NC is most commonly located on the face, neck, trunk and arms. While several cases of NC have been reported to develop on the scalp, trichoscopic findings were described for only one adult patient with follicular plugs and vellus hair (6). To the best of our knowledge, this is the first report describing a unique trichoscopic finding of NC of the scalp. Both case 1 and case 2 exhibited rolled hairs of the scalp embedded within follicular plugs. The waxy follicular plugs caused by abnormal keratinization were speculated to have hindered the emergence of hair, which resulted in the spiral transverse hair growth within the semilucent structures, probably via slower growth of follicular plugs than hairs (7). Most of the lesional hairs were rolled hairs in case 1, which could be associated with the softness of babyhood hairs. The lesional hairs of case 1 were considered not hard enough to penetrate the follicular plugs.

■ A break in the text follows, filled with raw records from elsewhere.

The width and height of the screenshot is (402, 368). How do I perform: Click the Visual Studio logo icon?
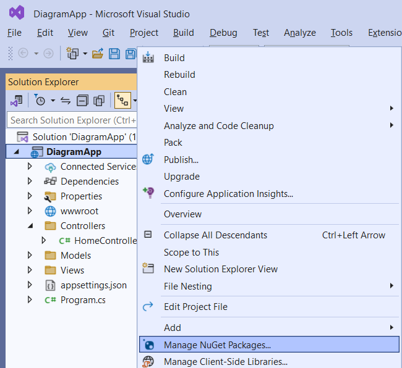pyautogui.click(x=16, y=13)
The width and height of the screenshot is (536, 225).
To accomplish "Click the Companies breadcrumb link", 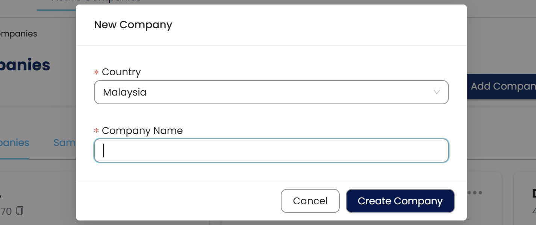I will click(18, 34).
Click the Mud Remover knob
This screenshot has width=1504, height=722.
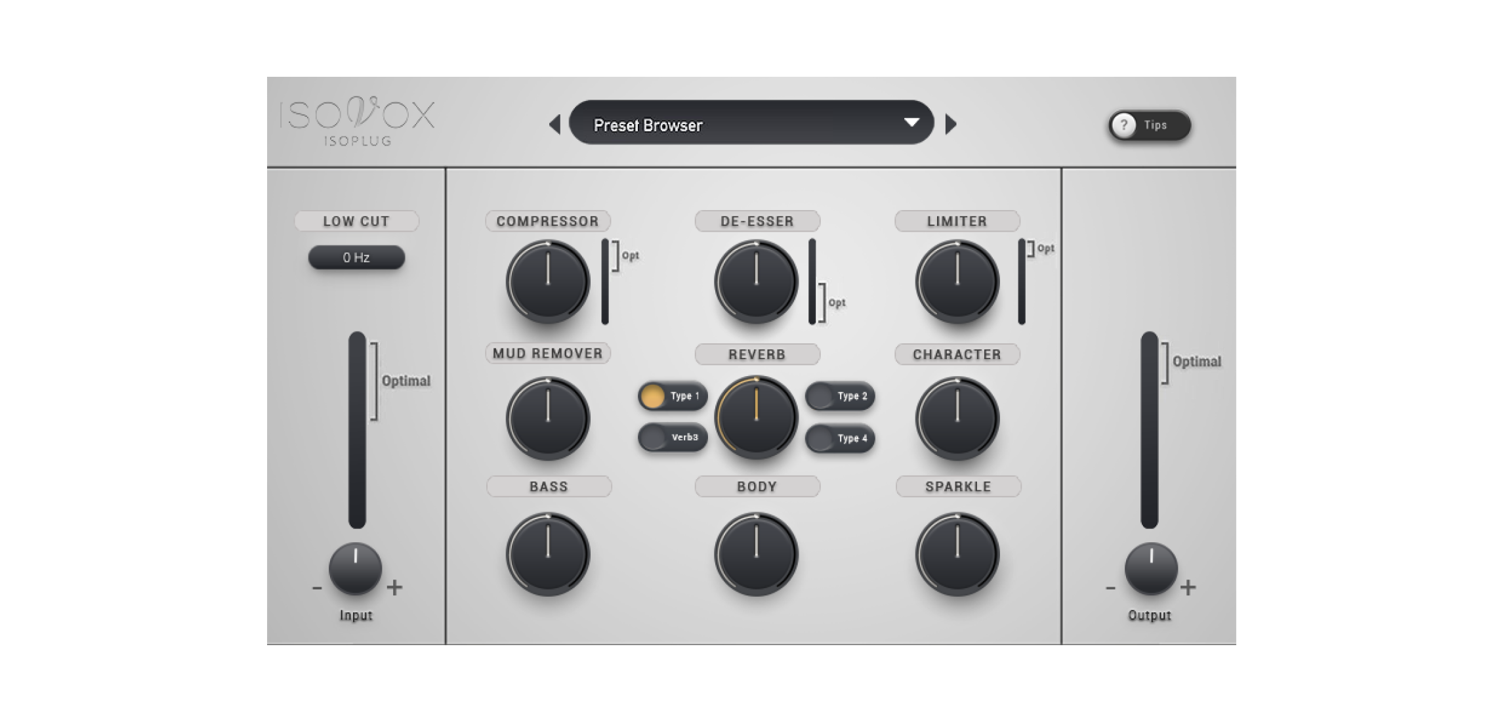(548, 419)
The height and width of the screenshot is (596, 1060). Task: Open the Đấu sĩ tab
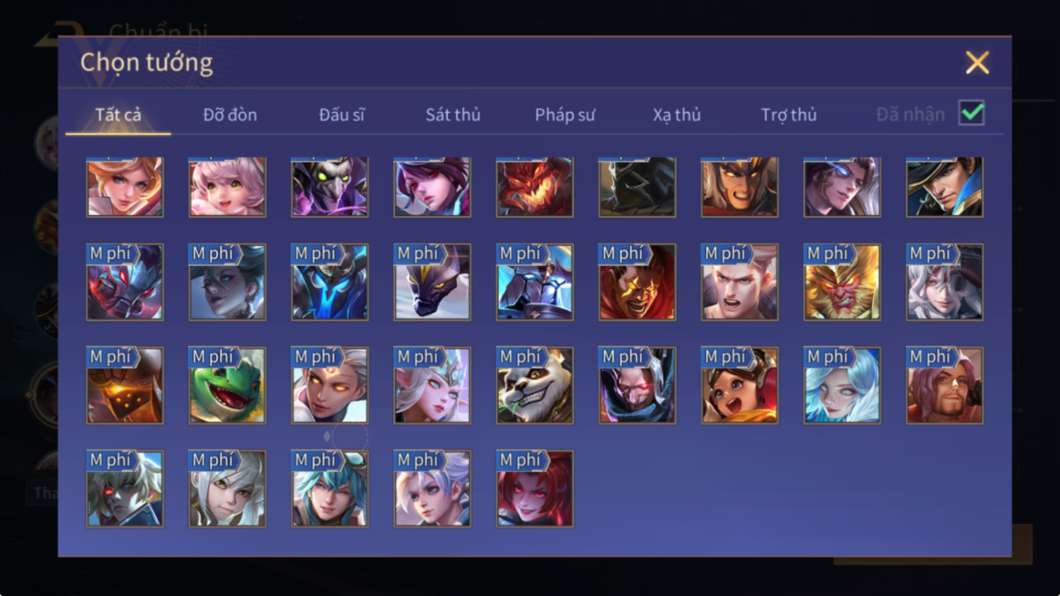342,115
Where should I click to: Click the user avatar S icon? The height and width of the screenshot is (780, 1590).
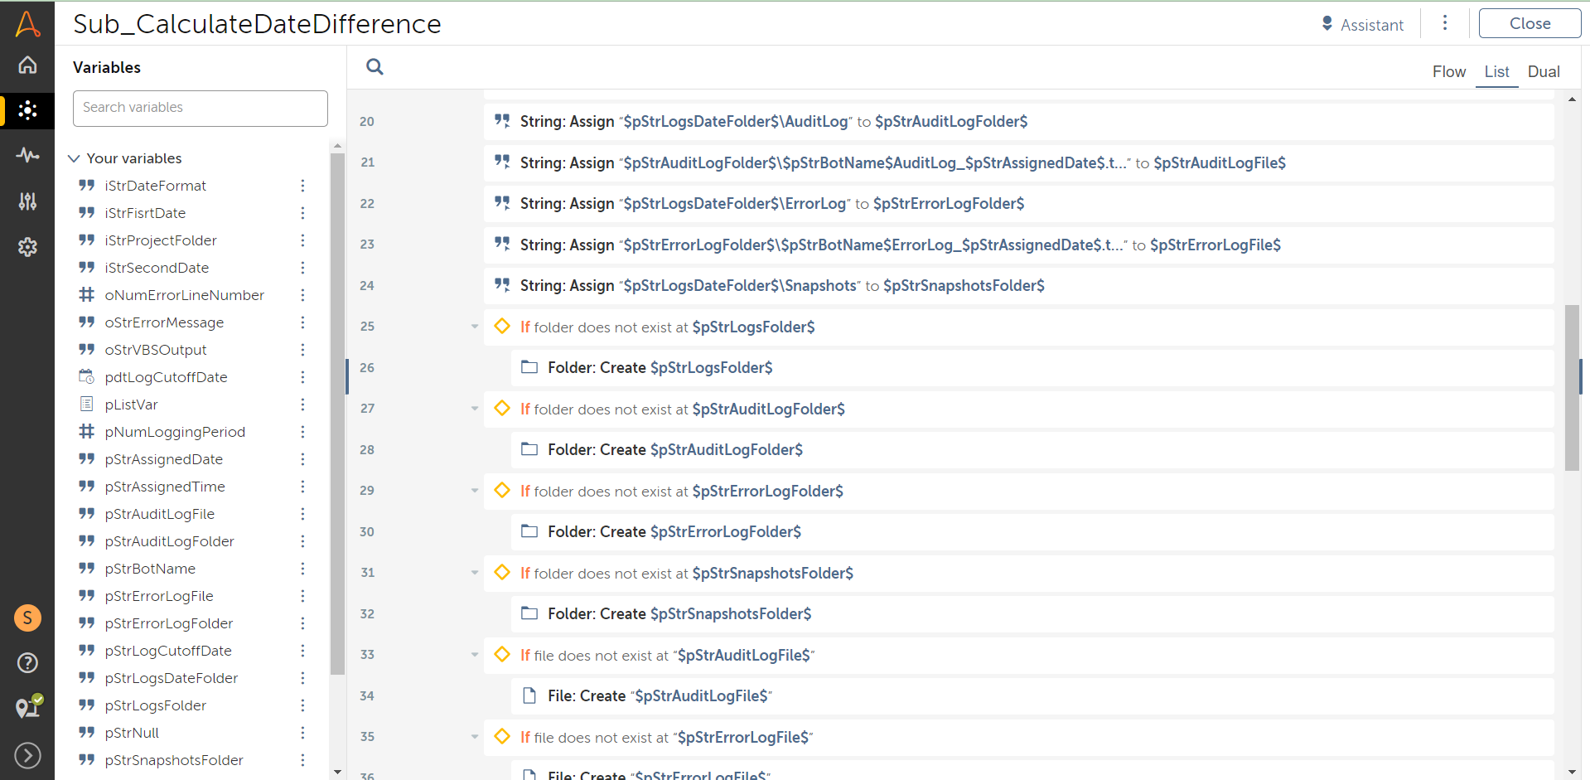pyautogui.click(x=27, y=618)
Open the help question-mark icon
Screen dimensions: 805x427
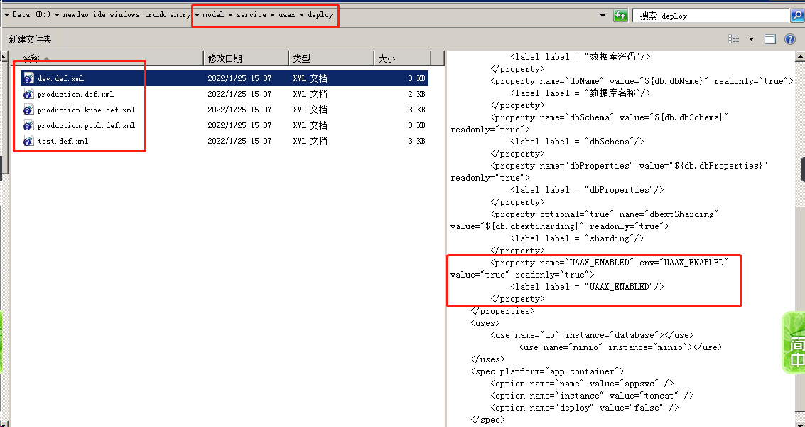pyautogui.click(x=789, y=39)
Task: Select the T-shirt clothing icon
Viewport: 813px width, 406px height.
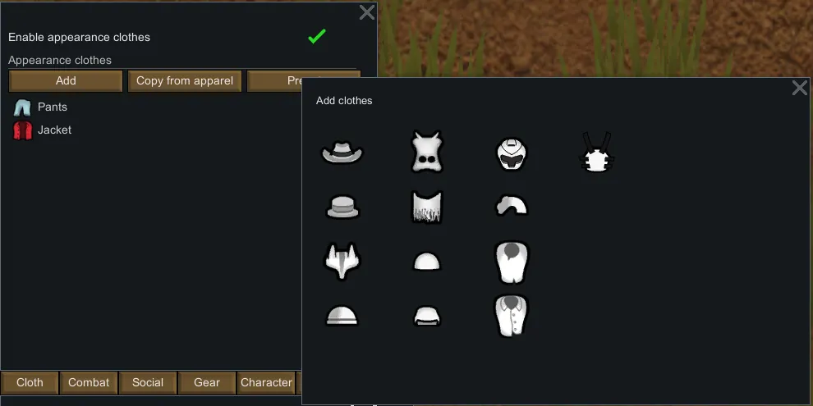Action: (x=512, y=262)
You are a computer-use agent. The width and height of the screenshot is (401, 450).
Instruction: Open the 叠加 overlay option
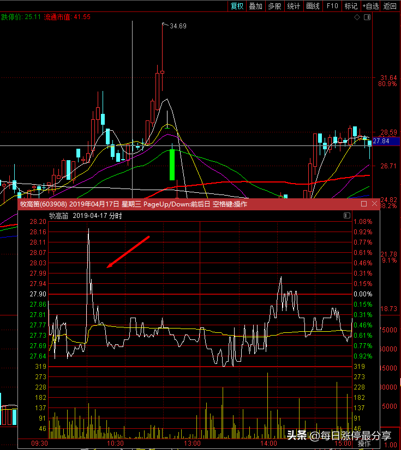255,6
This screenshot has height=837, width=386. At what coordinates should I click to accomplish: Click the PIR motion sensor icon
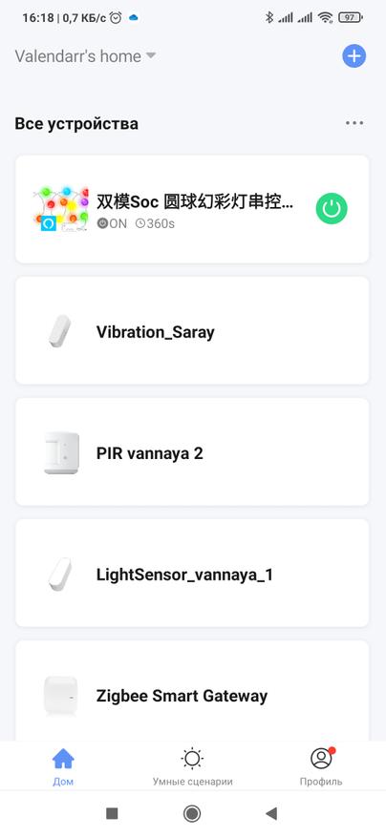pyautogui.click(x=61, y=453)
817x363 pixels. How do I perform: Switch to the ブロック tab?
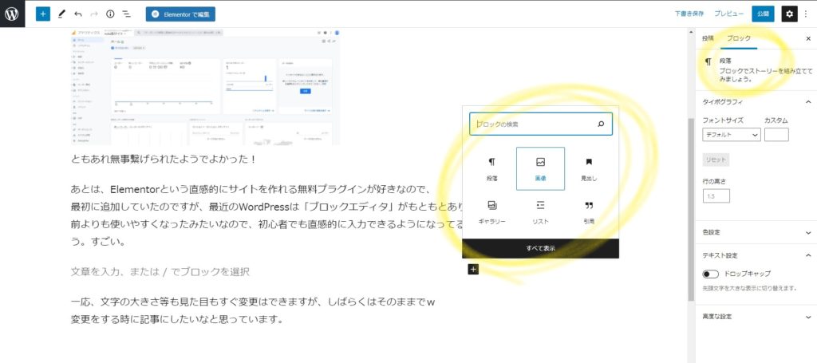click(738, 38)
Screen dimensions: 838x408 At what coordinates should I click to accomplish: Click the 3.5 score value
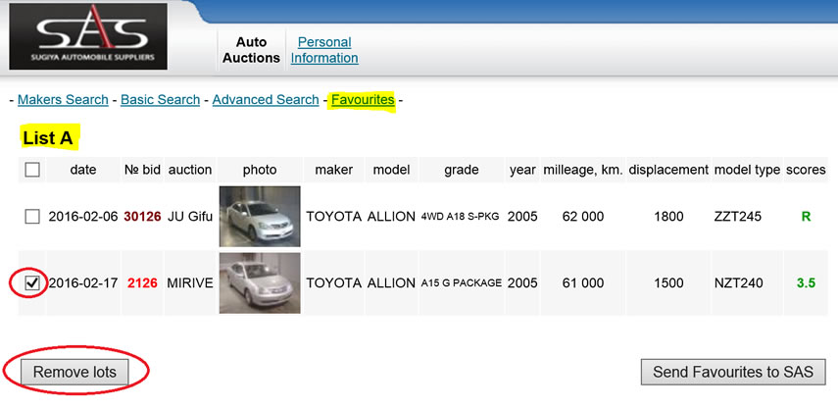[806, 282]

It is noteworthy that differential diagnosis of NC of the scalp includes naevus sebaceous, within which various neoplasms can occur (8). Cerebriform patterns and yellowish globules in cobblestone patterns are unique trichoscopic features of naevus sebaceous in adulthood and childhood, respectively (9). Our observation suggested that rolled hairs within follicular plugs are potential diagnostic clues for NC of the scalp, which can be useful for differentiation from naevus sebaceous. Further accumulation of cases with NC of the scalp would enable the establishment of its trichoscopic features.


The patients in this manuscript have given written informed consent to publish their case details.

Conflicts of interest. M. Ohyama is a scientific advisor for Eli Lilly Japan, Pfizer Japan Inc., Taisho Pharmaceutical Co., and RHOTO Pharmaceutical Co. and received research grants not related to this study from Shiseido Co. The other authors have no conflicts of interest to declare.